Com esta expressão, retirada do final do Evangelho de hoje, nós somos colocados diante do acontecimento inicialmente ininteligível para os discípulos, em toda a sua profundidade e sentido existencial. Só progressivamente eles vão entendendo o significado da ressurreição, particularmente à medida que fazem a experiência do Ressuscitado.
Mas também nós, hoje, podemos permanecer ainda numa atitude semelhante à experiência inicial dos apóstolos: sem compreender o significado profundo da ressurreição de Jesus e as suas implicações na nossa existência humana e cristã. A experiência do túmulo vazio continua a ser tão inquietante, que coloca uns numa compreensão meramente tradicional de tal acontecimento; e a outros conduz a uma negação, prática ou teórica, de tal possibilidade. Não é raro, mesmo entre cristãos, que a compreensão deste acontecimento fundante da fé cristã se esfume no seu significado profundo, quantas vezes confundido com outras perspectivas de afirmação do sentido da vida e do sentido da morte.
Ora, a experiência de Cristo ressuscitado está no centro da nossa fé de cristãos!
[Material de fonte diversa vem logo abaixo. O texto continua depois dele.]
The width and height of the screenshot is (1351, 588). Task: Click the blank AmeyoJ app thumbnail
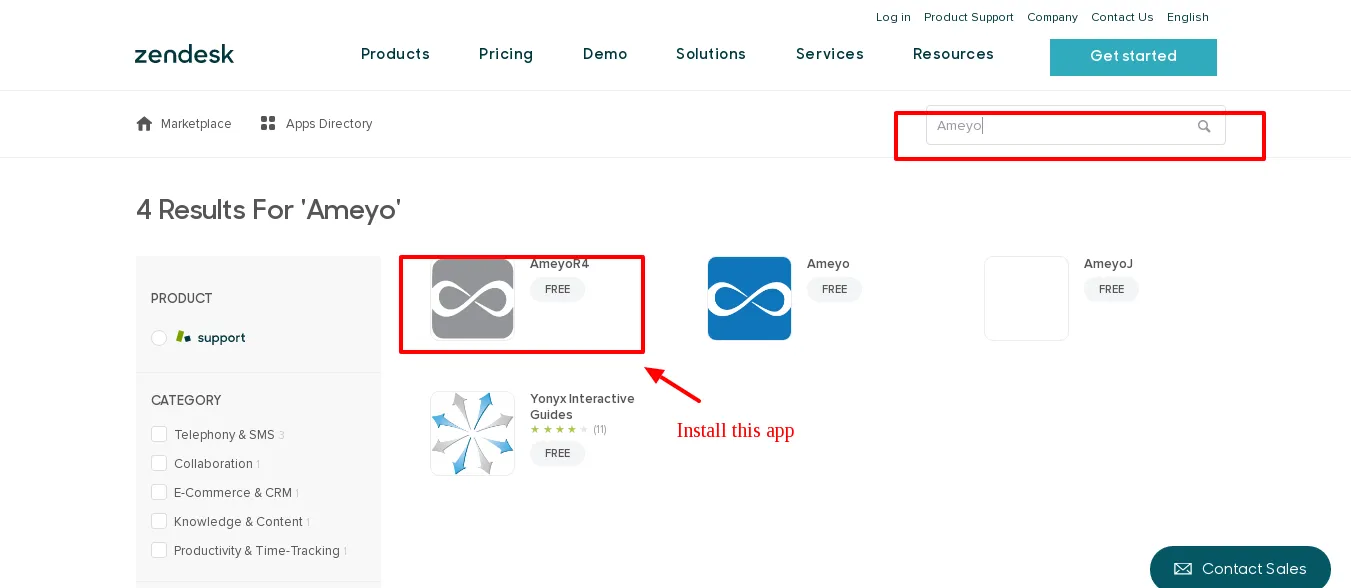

Como diz o Papa Bento XVI, na sua obra mais recente Jesus de Nazaré - num comentário à expressão da Carta aos Coríntios, «se Cristo não ressuscitou, é vã a nossa pregação, e vã também a vossa fé» (1 Cor. 15, 14) - «com estas palavras, São Paulo põe drasticamente em relevo a importância que a fé na ressurreição de Jesus tem para a mensagem cristã no seu conjunto: ela é o seu fundamento» . E, neste sentido, continua ainda o Papa: «a fé cristã fica de pé ou cai com a verdade do testemunho segundo o qual Cristo ressuscitou dos mortos» .
É com esta preocupação que, por breves instantes, consideraremos a nossa sensibilidade humana ou sociológica da ressurreição, para logo depois afirmarmos os fundamentos para a sua compreensão e consequências na vida da Igreja e de cada cristão.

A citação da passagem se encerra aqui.